Aim: Can you give the items again from the line containing "Task: Click the happiness" through the line containing "coord(229,174)", substituting "menu" for "dropdown" and leaving everything else unchanged?

------------------------

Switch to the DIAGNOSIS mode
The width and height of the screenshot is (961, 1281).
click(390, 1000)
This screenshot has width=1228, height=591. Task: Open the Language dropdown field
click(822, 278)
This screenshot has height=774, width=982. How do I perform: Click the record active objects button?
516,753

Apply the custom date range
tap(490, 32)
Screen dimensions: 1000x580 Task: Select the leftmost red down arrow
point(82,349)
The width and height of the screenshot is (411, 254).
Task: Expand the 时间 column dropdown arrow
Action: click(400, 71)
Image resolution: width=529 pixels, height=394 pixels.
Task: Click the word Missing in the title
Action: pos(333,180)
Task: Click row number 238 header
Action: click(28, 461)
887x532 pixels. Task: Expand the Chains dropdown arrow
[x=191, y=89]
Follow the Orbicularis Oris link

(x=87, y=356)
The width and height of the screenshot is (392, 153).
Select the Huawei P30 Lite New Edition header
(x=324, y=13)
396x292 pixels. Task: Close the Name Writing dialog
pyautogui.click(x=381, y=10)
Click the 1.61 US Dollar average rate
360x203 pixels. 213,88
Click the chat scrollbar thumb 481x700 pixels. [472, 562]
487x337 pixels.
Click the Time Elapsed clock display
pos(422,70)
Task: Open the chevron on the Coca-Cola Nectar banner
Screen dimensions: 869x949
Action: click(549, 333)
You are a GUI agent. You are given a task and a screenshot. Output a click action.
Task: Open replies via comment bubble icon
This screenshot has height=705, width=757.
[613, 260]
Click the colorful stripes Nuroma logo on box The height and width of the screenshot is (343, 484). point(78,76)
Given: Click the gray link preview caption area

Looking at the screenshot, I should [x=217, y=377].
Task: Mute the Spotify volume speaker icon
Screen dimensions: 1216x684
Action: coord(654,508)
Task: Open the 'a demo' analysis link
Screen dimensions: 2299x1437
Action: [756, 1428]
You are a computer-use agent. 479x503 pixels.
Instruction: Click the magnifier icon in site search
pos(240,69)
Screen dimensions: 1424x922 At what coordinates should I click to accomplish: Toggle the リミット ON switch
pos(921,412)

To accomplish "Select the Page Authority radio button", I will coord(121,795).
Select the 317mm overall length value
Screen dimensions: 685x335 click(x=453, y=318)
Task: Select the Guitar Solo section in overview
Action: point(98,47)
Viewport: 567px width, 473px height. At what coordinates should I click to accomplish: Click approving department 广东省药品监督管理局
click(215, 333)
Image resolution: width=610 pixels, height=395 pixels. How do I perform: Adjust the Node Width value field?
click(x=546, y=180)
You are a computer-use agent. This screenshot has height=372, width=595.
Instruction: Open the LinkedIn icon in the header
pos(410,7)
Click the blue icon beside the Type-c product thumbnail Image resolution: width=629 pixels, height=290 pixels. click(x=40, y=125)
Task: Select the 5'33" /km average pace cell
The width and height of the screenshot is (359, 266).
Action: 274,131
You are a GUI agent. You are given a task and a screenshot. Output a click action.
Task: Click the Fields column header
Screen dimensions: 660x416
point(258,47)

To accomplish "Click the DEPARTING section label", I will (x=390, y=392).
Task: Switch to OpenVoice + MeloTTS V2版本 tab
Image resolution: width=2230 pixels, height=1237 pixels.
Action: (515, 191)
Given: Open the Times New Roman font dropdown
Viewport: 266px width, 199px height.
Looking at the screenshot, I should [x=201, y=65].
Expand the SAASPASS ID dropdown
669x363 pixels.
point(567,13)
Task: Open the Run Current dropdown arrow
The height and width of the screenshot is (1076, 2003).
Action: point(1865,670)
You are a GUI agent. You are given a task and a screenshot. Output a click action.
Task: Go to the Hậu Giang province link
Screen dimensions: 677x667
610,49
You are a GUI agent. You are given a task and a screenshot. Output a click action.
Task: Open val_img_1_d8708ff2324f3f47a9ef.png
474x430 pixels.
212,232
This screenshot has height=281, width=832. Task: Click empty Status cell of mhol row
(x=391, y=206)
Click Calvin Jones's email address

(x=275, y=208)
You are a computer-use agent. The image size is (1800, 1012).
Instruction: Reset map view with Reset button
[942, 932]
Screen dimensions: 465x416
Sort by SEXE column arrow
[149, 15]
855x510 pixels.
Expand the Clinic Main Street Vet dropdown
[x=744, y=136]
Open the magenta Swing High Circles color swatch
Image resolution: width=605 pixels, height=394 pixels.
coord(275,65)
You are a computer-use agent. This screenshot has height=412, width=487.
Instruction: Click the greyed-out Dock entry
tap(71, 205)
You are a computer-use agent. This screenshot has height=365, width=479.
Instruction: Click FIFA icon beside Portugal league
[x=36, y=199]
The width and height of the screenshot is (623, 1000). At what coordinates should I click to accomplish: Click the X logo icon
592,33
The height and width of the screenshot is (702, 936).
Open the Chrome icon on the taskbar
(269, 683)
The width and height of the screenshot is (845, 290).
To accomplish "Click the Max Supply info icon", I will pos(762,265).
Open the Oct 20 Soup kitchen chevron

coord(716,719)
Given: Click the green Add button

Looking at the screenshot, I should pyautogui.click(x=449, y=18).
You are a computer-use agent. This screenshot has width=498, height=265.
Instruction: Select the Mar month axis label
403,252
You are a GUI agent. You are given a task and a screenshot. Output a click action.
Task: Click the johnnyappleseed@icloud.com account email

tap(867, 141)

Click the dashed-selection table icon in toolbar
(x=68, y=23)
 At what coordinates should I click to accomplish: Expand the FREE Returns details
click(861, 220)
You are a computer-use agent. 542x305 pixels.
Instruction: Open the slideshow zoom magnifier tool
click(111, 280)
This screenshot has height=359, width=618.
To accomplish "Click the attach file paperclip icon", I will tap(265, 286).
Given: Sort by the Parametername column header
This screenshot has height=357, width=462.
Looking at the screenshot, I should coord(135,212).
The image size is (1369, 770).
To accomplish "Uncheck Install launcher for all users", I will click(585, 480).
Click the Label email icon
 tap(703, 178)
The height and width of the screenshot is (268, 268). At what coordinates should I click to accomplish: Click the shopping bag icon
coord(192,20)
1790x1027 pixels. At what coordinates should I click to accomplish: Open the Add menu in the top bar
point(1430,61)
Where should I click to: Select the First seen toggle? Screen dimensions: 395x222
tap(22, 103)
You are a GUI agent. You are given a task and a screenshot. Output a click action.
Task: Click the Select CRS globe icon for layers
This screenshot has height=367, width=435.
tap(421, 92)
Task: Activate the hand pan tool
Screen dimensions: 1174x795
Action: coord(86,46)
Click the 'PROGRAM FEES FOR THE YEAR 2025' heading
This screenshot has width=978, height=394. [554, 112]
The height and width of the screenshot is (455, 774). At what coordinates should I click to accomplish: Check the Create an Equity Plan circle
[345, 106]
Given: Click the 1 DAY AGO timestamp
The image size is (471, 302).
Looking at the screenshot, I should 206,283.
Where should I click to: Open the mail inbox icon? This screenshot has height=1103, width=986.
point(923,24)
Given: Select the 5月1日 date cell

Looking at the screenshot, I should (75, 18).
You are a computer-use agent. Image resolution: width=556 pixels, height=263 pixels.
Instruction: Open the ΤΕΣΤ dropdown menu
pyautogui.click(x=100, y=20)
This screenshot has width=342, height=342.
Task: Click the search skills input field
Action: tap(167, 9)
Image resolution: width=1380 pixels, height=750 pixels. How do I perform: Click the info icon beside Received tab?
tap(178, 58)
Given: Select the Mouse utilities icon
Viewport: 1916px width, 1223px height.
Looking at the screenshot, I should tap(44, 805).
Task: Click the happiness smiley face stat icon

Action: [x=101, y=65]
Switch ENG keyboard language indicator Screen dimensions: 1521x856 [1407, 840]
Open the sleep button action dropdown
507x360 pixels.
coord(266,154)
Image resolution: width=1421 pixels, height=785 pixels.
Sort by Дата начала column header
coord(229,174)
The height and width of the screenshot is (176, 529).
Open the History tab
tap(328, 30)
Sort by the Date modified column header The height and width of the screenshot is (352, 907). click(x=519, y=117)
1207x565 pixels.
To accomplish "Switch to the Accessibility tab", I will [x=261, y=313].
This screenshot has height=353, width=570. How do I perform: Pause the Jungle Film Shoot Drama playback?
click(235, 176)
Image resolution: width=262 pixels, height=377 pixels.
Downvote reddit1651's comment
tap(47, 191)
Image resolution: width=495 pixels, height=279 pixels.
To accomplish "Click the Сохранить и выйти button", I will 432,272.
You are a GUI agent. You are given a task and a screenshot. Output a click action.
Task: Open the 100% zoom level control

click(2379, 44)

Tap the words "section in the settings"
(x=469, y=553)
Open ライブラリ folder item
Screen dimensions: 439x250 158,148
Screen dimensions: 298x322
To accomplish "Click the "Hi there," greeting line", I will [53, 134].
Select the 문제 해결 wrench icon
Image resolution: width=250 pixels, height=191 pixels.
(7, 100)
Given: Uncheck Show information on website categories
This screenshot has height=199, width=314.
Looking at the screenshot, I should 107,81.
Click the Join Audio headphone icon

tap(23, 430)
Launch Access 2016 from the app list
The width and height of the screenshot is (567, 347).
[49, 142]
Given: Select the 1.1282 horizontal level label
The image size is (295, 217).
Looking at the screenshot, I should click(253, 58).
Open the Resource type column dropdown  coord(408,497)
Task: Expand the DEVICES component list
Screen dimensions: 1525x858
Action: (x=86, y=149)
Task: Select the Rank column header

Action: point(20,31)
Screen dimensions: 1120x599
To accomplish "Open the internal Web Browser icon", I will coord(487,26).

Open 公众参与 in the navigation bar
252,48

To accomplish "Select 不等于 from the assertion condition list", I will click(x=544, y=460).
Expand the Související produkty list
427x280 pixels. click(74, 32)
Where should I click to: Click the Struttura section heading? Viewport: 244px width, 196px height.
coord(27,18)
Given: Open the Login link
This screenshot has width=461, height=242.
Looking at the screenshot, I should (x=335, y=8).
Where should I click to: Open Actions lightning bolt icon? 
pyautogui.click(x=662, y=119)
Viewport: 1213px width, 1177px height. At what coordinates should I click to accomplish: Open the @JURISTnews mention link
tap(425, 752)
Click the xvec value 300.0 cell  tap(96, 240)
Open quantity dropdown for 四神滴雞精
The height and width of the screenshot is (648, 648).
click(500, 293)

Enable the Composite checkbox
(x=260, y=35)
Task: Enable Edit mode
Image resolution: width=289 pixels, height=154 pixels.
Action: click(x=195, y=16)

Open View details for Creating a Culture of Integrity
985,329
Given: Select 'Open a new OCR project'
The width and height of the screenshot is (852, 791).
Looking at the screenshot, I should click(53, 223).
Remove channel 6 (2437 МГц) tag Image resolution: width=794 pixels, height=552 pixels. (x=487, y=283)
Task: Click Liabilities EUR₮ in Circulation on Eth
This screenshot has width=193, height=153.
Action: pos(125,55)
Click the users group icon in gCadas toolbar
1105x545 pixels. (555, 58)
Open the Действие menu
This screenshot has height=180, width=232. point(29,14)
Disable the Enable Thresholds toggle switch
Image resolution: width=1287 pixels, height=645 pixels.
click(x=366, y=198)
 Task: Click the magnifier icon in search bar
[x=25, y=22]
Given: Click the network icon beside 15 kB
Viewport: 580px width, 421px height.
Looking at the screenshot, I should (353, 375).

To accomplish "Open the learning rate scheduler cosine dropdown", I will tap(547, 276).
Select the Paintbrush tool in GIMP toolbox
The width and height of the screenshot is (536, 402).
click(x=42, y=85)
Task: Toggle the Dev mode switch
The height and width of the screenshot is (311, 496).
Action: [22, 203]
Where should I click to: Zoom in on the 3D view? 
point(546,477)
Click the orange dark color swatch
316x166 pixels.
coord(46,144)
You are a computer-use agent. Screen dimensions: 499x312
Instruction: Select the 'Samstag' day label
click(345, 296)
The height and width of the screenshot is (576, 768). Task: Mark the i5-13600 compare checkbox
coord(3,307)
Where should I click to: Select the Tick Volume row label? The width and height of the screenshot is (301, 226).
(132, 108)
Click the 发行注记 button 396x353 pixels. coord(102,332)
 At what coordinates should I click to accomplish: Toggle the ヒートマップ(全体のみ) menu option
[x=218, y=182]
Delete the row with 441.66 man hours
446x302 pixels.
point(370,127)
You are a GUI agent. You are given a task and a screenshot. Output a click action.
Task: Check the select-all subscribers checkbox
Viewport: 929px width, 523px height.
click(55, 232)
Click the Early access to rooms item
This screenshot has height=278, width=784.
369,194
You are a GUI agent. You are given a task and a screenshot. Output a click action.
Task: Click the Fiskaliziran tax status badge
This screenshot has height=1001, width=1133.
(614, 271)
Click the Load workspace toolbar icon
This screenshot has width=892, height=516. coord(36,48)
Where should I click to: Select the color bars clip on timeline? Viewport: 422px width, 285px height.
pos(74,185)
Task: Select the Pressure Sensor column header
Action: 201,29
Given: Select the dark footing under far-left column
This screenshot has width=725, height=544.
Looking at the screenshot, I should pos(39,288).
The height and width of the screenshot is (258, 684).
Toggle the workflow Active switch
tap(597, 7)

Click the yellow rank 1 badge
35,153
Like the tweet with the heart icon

------------------------

Result for this task:
Task: Click the happiness smiley face stat icon

Action: [x=101, y=65]
Switch ENG keyboard language indicator Screen dimensions: 1521x856 [1407, 840]
Open the sleep button action menu
507x360 pixels.
coord(266,154)
Image resolution: width=1421 pixels, height=785 pixels.
Sort by Дата начала column header
coord(229,174)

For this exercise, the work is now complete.